Can You Find The The Mistake?

HOMEOWNERS – INTENTIONAL ACT – CRIMINAL ASSAULT – DUTY TO DEFEND – DUTY TO INDEMNIFY
State Farm Fire & Cas. Co. v. Gloria
(Sup. Ct., Suffolk Co., decided 3/14/2016)

When I was blogging regularly I rarely blogged about decisions from trial-level courts.  Trial-level decisions are rarely significant enough to merit your time and my effort on these pages.  But I came across this decision today and decided to throw it on here as a sort of can-you-find-the-mistake exercise.

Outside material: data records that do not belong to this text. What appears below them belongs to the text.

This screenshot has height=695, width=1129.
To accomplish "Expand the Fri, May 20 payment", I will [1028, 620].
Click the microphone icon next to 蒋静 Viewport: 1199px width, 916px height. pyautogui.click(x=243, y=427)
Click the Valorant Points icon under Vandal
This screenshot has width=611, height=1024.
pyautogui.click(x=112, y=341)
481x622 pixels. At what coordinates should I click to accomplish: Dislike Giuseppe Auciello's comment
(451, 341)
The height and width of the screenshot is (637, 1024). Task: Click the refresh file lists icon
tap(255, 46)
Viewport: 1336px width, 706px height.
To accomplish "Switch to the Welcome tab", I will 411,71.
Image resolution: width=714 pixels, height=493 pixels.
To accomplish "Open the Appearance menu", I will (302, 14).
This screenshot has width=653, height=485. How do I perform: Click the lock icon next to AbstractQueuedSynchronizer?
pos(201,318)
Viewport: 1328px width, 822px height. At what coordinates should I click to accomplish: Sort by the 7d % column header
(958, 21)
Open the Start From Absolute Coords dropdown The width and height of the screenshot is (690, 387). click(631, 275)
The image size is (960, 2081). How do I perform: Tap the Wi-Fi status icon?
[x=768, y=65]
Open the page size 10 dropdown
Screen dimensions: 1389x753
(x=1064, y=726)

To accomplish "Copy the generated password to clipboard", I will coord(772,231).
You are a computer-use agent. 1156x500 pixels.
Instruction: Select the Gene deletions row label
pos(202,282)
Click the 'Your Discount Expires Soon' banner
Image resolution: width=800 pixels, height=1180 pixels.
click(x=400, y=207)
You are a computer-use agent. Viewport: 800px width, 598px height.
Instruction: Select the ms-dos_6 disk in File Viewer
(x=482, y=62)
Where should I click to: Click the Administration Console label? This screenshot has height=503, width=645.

We all know that for liability insurers the duty to defend is broader than the duty to indemnify and is determined, in the first instance, by the allegations of the complaint.  You may also know that once that the liability insurer can establish that it will have no duty to indemnify, its duty to defend terminates.  And that collateral estoppel, when applicable, precludes the re-litigation in a subsequent action of an issue raised and decided against an insured in a prior action.

I think the court made a mistake in deciding State Farm's motion for summary judgment.  Can you find it?  Comment below if you can.

1 comment:

Tom Murin said...

"State Farm has demonstrated that Gloria's acts were intentional and therefore not an occurrence under the homeowner's policy as an intentional act is not an "accident."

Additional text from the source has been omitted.